At least 5 levels are required by ICH Q2(R1), with 6 levels preferred. Each level should be measured in triplicate (six replicates is better). Use logarithmic spacing if the calibration range spans more than one decade.
R² ≥ 0.99 is the standard for analytical chemistry. Bioanalytical methods accept ≥ 0.98. R² alone is not enough — always check the residual plot for systematic curvature, which a high R² can hide.
LOD (limit of detection) is the smallest concentration distinguishable from blank noise, with signal-to-noise ≈ 3:1. LOQ (limit of quantification) is the smallest concentration measurable with acceptable precision (typically RSD ≤ 15–20%), with S/N ≈ 10:1. The ICH formula is LOD = 3.3·σ/S, LOQ = 10·σ/S.
The linearity assumption only holds in the range you measured. Outside the highest or lowest standard, the response may bend, saturate, or fall off. Confidence intervals also widen sharply beyond the range. If a sample lies outside the curve, dilute it (or concentrate it) until it fits.
Plot the residuals (y_measured − y_fitted). Outliers stand out. The Dixon Q-test or Grubbs test can flag them statistically. Document every removed point; never delete data points just to improve R².
Try a weighted least-squares fit (1/x² weighting helps when variance grows with concentration). If curvature persists, restrict the calibration to a shorter linear range or switch to a quadratic fit. ICH validation typically requires linearity, so a non-linear range may need a different analytical method.

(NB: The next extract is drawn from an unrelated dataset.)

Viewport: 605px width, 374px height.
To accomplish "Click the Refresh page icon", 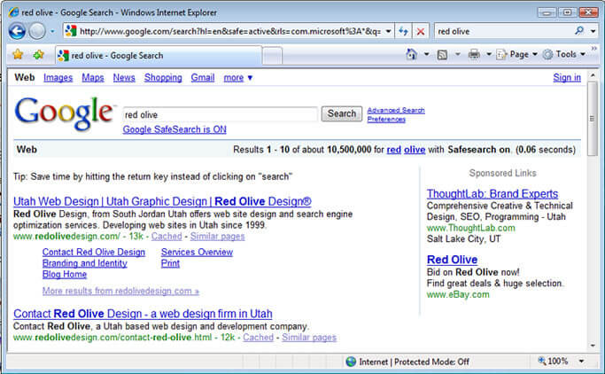I will [x=404, y=31].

SE is the typical vertical spread of the data around the fitted line, in response units. Smaller SE means a tighter calibration. Combined with the slope, SE drives the LOD and LOQ — a steeper slope (more sensitive method) and lower SE give a better detection limit.
Not necessarily — only if there is no background signal. A small non-zero intercept often reflects the blank response. If the intercept is statistically zero (within its 95% CI), you can force the fit through the origin. Otherwise, keep the intercept as a free parameter.
A chemically similar compound added to every standard and sample at the same concentration. Its peak (or response) is used to normalise the analyte signal, cancelling out instrument drift, injection volume variation, and matrix effects. Internal standards are standard practice in HPLC and GC-MS.